*What you will do:*
Take the line with "You are a GUI" as the first and the last line of the data as the end. Write out both and every line between exactly, except pictures.

*Material to process:*
........
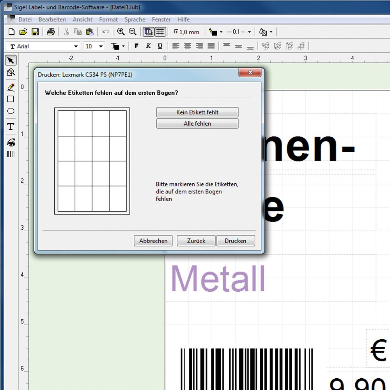Mark the top-left label in the sheet grid

(66, 123)
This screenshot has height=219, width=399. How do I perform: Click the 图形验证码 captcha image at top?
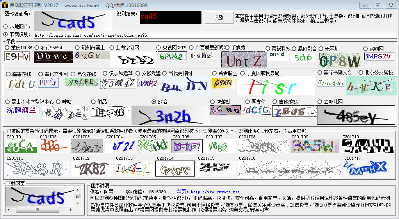(x=73, y=21)
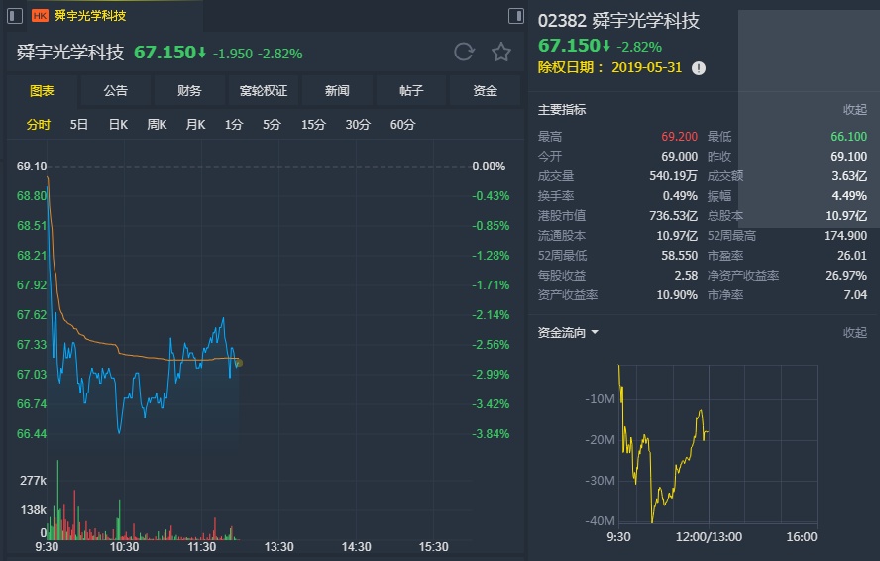
Task: Collapse the 主要指标 section via 收起
Action: [854, 109]
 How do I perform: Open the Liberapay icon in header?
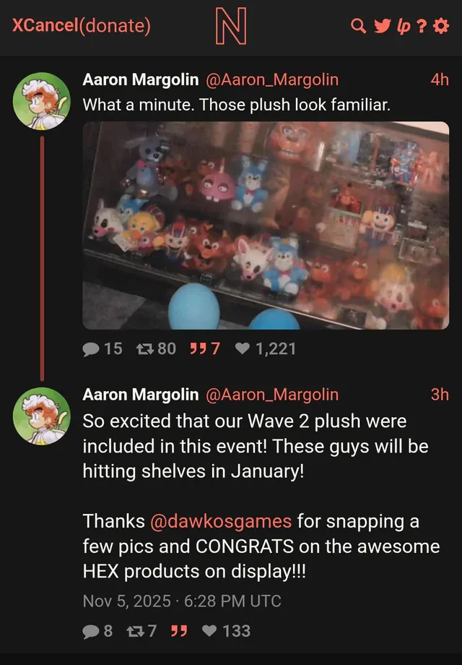click(x=403, y=27)
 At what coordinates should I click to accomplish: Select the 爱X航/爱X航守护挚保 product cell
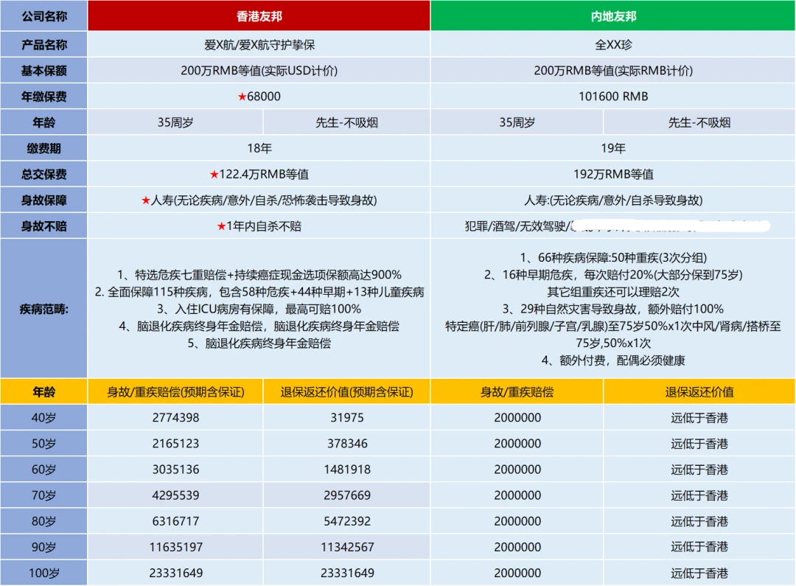(x=259, y=45)
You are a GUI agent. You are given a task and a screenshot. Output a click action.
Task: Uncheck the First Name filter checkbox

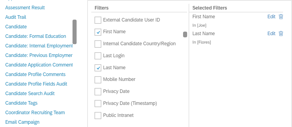click(x=98, y=32)
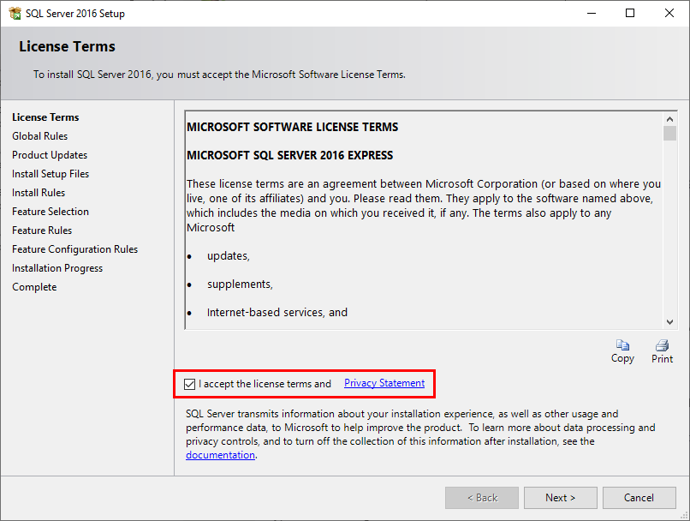Image resolution: width=690 pixels, height=521 pixels.
Task: Select Feature Rules in the sidebar
Action: pos(42,230)
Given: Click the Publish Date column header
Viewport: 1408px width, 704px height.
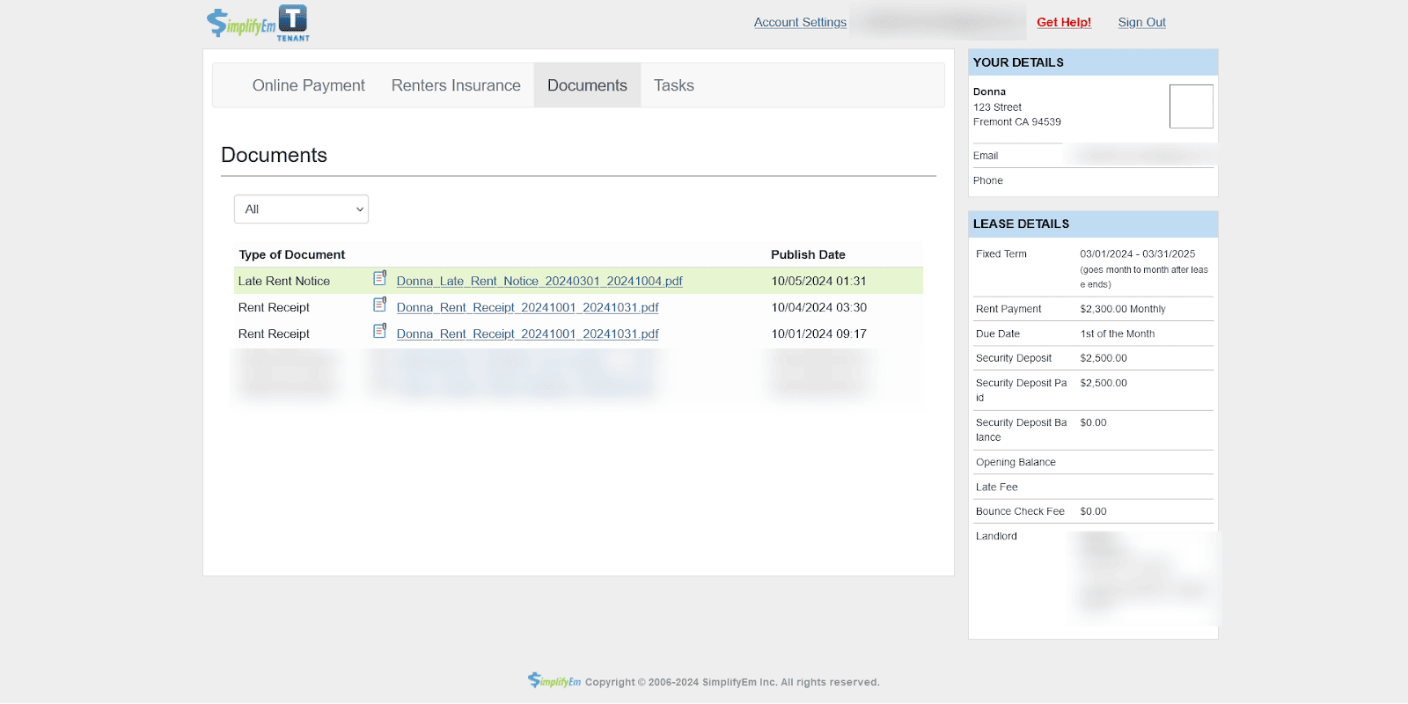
........
*Task answer:*
You are a GUI agent. You are given a task and a screenshot. Output a click action.
Task: Uncheck the First Name filter checkbox

click(x=98, y=32)
Image resolution: width=690 pixels, height=521 pixels.
Task: Select Feature Rules in the sidebar
Action: pos(42,230)
Given: Click the Publish Date column header
Viewport: 1408px width, 704px height.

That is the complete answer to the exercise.